The Silent Ones
Page 27
Harry didn’t know what to think. He’d rebuffed his grandfather and Uncle Justin. They’d both come to him almost on their knees begging for forgiveness and he’d looked past them into the garden, trying not to blink until the two of them had gone. He hadn’t offered them a glance or a word; and he’d almost enjoyed their hopeless pleading. But looking at this shrine, this mountain of lies and manipulation, Harry felt something very different in the warmth of a dawning light. He saw the two men again, heads bowed. They’d been trapped. Like Harry, they’d been exploited and twisted into doing things they would never have wanted to do. The three of them had been forced into the one invisible prison, kept apart and set against each other. In their case, for the sake of his grandma and her belief in Father Tabley. In Harry’s case, for the sake of a would-be father, broken by the loss of children he’d never had.

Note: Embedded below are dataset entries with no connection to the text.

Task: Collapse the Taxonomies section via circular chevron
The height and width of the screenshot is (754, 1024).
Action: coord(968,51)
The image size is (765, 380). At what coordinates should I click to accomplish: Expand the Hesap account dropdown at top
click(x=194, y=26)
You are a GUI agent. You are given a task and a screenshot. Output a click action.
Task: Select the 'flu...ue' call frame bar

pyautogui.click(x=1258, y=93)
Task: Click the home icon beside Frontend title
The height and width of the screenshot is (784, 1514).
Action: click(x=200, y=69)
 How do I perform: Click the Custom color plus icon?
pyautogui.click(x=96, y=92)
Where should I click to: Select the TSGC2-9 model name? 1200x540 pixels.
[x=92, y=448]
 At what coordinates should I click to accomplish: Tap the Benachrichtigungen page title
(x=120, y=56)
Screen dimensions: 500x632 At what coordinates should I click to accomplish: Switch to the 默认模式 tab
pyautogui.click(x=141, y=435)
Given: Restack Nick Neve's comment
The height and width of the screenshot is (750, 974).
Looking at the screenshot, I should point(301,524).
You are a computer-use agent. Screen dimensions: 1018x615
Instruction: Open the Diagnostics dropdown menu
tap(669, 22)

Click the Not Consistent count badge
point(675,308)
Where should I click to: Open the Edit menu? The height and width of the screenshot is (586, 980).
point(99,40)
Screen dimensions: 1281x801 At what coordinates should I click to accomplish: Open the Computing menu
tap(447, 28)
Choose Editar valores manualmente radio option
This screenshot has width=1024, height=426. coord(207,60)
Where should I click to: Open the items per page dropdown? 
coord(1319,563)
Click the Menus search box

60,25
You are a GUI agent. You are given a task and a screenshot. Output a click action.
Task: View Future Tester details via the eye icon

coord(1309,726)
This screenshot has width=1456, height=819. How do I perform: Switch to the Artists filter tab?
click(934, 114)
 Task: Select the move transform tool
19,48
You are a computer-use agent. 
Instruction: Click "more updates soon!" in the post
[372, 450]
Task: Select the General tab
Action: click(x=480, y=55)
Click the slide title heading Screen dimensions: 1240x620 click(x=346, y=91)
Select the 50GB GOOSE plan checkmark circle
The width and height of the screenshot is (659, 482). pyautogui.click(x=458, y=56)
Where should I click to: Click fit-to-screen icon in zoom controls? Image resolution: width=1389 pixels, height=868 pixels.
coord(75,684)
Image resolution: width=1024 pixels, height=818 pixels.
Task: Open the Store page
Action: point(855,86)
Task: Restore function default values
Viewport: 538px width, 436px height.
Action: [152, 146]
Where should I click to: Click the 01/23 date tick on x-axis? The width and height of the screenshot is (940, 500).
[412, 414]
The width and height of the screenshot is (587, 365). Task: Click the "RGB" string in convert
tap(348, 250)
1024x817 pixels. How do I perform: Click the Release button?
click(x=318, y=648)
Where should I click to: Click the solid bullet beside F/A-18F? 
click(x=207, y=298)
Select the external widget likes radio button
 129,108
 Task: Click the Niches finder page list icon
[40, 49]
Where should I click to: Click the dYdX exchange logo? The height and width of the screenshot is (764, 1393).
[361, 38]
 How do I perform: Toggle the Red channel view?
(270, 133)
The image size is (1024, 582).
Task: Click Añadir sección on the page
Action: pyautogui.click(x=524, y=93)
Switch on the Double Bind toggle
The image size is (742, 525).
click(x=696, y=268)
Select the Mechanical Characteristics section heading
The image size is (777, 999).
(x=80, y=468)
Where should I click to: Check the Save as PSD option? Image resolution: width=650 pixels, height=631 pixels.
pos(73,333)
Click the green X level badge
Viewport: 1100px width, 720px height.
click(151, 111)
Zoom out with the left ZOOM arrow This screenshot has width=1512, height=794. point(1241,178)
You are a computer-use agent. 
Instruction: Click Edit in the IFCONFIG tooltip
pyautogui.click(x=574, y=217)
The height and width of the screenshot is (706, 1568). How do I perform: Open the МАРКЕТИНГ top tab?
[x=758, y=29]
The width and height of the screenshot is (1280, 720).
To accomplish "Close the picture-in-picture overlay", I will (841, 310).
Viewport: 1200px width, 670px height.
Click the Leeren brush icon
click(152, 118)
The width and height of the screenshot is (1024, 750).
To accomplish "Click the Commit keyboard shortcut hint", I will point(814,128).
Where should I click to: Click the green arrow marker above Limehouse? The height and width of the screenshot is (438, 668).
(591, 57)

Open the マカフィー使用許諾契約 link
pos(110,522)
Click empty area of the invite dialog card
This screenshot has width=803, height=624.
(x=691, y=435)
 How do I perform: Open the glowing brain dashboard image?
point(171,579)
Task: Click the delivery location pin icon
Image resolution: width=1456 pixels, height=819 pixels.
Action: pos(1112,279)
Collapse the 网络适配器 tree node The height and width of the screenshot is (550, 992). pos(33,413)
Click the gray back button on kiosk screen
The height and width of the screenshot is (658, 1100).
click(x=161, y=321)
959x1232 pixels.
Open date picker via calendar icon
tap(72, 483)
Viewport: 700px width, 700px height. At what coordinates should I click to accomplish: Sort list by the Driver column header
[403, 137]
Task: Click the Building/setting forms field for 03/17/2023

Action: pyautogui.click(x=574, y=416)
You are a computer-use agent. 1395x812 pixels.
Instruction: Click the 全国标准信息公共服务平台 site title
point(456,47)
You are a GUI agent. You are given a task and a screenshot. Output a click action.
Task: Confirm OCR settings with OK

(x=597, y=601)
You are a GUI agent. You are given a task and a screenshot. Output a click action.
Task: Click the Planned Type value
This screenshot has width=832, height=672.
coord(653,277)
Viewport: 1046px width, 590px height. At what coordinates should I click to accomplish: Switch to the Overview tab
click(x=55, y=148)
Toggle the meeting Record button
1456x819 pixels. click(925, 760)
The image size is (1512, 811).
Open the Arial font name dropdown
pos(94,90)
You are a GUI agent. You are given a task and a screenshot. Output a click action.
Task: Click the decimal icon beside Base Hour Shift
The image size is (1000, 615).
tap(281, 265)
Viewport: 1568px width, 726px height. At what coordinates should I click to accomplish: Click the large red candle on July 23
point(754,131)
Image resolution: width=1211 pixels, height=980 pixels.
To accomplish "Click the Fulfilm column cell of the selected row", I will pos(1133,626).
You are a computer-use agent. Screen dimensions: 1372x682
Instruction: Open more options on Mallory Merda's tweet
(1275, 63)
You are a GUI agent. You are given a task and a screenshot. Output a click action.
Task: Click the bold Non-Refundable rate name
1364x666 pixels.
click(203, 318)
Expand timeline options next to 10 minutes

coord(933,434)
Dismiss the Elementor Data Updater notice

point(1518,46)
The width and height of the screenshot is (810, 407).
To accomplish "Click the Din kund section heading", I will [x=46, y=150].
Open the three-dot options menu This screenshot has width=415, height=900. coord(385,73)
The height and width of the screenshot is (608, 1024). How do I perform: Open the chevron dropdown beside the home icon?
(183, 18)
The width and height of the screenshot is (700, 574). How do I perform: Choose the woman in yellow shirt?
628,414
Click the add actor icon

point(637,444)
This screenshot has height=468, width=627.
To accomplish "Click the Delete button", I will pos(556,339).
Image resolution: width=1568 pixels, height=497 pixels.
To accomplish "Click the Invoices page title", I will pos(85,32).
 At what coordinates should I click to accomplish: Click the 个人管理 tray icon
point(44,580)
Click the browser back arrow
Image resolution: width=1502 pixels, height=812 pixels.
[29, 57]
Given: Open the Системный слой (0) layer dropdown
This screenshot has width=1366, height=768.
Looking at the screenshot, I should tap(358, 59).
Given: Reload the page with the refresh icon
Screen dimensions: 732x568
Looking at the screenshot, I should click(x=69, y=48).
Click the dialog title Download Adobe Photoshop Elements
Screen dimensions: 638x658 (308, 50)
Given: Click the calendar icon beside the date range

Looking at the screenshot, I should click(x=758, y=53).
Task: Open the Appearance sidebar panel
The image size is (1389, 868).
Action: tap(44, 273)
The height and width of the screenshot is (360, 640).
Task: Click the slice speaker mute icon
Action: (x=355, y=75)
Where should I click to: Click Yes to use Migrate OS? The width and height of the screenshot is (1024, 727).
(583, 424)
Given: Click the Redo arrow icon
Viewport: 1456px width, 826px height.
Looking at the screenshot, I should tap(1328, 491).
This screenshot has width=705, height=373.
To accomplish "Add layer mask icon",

Staring at the mound of flowers, the warming light grew stronger still: it was for the sake of Ryan and Katie and Ellie, because of the real experiences that Harry had shared with them, that Harry would try and forgive his relatives. If he could never understand the actions of Fraser, he could totally understand the mistakes of his uncle and grandfather. There was something he could save from the tangle of betrayal and coercion because there was something they’d shared in common. Sanjay had named it as he’d closed his folder.
‘You’ve all been victims. And victims have to stick together.’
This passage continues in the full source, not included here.